Aim of the task: The requested output is every line from the one with "Given: Open the 防火墙 shield icon" through the last line below, printed exactly.

***** Dataset extract

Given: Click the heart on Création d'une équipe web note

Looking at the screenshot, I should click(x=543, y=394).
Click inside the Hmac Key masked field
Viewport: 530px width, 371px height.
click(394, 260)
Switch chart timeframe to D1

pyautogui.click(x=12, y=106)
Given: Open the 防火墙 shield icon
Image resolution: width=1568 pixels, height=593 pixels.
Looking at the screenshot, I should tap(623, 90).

**********

Your response:
Given: Open the 防火墙 shield icon
Image resolution: width=1568 pixels, height=593 pixels.
Looking at the screenshot, I should tap(623, 90).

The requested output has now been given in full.